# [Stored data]
────────────────────────────────────────

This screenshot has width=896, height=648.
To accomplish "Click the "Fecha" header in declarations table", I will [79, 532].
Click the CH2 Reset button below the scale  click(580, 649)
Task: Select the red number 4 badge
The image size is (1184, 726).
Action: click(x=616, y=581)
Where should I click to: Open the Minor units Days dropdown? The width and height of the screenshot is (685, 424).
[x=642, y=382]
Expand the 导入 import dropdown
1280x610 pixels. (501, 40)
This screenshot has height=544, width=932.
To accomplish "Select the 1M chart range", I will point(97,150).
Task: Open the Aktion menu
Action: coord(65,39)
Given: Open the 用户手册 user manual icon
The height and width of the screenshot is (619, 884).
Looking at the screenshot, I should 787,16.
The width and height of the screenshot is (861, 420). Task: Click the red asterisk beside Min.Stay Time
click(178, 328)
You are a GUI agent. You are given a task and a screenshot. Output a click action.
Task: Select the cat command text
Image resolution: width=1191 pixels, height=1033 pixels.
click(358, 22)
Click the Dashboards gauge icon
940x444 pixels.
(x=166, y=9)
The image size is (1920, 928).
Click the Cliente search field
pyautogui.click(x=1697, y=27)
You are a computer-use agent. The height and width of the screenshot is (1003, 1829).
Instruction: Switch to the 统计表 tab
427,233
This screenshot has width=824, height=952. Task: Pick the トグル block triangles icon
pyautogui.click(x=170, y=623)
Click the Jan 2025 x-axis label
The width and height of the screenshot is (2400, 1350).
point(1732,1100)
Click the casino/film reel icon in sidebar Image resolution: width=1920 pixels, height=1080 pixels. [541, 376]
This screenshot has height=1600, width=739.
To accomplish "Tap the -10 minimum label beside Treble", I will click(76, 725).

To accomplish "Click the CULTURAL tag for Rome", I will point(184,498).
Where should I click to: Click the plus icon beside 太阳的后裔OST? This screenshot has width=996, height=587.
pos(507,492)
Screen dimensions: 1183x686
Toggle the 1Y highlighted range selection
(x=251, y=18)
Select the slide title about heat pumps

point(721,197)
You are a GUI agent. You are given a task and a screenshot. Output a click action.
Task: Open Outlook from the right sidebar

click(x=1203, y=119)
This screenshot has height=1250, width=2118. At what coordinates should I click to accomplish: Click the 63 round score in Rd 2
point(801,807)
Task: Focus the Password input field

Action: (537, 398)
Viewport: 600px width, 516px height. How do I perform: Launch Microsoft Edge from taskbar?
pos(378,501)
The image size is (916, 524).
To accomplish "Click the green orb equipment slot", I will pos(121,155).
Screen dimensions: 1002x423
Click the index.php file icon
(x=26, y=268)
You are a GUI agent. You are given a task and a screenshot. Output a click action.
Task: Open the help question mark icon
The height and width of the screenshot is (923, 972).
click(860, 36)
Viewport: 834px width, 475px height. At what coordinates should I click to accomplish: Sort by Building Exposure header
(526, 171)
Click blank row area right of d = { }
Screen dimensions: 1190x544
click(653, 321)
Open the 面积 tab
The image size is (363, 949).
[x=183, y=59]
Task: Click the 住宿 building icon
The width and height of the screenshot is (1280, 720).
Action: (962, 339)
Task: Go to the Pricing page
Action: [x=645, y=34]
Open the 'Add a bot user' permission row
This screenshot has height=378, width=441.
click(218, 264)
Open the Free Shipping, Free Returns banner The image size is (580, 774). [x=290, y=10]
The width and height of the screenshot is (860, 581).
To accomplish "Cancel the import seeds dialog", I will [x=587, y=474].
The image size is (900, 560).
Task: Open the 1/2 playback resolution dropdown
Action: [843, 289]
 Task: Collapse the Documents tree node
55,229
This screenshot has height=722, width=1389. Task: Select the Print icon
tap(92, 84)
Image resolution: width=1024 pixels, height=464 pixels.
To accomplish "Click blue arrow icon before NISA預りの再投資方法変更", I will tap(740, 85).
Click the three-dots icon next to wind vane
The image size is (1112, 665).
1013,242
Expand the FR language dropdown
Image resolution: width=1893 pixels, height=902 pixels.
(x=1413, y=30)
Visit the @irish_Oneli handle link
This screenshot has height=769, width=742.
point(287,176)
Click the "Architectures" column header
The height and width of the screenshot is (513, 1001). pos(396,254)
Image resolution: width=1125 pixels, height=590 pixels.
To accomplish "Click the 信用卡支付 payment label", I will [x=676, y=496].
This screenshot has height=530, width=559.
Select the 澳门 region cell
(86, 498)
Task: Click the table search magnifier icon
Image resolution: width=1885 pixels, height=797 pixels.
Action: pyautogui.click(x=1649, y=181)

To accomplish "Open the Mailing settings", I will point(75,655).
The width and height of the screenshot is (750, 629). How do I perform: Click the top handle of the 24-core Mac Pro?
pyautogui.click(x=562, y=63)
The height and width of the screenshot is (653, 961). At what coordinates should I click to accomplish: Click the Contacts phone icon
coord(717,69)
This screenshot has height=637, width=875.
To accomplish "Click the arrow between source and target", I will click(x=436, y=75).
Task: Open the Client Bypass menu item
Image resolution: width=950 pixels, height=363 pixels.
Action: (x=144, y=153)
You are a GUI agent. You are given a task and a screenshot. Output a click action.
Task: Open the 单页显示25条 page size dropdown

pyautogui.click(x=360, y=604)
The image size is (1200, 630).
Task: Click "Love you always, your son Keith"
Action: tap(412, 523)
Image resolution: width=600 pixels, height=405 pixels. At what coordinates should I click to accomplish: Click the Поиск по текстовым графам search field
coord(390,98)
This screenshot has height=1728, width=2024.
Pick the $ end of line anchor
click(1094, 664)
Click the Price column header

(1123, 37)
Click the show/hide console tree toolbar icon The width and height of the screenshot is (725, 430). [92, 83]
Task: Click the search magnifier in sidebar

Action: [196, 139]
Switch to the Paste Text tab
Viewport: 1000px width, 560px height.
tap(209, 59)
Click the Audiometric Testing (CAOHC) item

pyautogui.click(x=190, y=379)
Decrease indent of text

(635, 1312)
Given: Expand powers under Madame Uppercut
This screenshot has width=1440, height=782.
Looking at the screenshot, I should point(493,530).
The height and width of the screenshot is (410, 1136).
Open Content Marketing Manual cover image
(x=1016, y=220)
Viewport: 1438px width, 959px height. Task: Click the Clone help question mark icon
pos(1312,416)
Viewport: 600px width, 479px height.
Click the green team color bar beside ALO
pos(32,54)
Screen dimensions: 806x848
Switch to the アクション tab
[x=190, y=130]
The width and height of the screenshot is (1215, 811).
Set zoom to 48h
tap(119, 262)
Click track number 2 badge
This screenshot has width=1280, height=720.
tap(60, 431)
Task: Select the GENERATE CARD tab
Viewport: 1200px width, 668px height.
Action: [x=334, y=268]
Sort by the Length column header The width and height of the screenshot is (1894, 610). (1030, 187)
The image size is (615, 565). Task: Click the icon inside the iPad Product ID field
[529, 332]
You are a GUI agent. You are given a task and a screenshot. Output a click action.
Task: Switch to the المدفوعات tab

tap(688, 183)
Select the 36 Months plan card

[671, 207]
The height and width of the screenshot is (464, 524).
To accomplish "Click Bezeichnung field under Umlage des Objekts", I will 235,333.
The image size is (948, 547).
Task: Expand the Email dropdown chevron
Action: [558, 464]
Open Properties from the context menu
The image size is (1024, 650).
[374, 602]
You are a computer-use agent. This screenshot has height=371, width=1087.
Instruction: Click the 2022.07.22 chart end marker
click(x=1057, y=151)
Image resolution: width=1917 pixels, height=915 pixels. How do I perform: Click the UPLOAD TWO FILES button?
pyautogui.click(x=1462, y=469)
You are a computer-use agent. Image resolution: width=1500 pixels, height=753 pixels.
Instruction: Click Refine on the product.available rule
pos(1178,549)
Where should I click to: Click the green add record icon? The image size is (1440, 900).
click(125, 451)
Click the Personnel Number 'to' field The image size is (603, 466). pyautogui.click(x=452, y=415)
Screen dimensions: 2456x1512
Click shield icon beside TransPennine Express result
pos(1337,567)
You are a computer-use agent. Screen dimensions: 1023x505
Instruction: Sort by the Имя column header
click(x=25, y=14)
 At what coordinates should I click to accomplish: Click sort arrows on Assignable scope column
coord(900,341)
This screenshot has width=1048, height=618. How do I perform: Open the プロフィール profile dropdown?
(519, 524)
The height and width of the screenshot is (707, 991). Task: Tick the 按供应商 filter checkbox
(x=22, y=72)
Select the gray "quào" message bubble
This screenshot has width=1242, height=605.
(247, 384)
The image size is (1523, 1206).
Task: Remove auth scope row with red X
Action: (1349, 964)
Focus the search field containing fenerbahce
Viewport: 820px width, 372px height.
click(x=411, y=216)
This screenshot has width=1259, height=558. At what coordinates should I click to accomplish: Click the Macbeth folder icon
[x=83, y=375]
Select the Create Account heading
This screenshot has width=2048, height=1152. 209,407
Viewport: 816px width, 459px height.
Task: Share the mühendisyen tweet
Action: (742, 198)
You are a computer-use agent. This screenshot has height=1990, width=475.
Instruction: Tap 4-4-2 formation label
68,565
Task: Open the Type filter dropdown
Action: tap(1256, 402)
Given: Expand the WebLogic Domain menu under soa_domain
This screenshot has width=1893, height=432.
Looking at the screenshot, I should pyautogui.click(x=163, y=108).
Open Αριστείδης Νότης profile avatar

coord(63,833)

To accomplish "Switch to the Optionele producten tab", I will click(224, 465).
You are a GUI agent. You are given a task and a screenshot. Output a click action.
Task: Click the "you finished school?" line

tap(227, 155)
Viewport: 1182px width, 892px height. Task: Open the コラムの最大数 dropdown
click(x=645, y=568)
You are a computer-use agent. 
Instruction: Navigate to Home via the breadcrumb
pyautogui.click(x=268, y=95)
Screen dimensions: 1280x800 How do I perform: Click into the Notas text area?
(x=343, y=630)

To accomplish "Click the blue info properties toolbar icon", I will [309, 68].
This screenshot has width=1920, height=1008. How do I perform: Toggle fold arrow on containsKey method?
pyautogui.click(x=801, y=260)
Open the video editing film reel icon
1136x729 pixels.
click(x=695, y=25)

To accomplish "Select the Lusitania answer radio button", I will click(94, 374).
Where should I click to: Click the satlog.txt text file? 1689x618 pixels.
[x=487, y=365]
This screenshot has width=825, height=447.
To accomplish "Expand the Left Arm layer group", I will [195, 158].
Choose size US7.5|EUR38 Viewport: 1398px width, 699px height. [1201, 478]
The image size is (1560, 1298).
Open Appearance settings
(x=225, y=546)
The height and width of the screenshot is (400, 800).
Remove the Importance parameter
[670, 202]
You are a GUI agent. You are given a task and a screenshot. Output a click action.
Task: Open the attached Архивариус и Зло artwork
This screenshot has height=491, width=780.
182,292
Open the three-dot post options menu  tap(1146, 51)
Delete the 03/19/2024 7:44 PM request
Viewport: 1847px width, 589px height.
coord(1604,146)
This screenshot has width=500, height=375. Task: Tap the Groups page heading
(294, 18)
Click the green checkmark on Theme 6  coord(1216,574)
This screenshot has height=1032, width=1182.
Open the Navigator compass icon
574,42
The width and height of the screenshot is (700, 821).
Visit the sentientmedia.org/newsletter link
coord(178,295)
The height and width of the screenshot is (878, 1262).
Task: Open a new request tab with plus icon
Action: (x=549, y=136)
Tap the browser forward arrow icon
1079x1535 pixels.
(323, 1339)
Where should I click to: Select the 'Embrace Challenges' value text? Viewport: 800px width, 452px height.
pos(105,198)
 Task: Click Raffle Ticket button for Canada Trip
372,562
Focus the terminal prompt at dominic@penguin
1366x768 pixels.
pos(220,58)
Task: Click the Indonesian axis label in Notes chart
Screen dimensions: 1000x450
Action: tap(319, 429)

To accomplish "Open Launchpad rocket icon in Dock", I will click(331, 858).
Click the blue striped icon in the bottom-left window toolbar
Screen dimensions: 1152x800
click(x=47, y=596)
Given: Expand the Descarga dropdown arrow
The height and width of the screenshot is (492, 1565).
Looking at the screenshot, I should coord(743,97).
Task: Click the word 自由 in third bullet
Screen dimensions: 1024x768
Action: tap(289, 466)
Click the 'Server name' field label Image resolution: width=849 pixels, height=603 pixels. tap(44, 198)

────────────────────────────────────────

# [What you need to do]
All lines above from the one containing "Select the gray" to the one containing "Focus the search field containing fenerbahce" must be repeated exactly, both lines included, and no others.

# [Result of the task]
Select the gray "quào" message bubble
This screenshot has width=1242, height=605.
(247, 384)
The image size is (1523, 1206).
Task: Remove auth scope row with red X
Action: (1349, 964)
Focus the search field containing fenerbahce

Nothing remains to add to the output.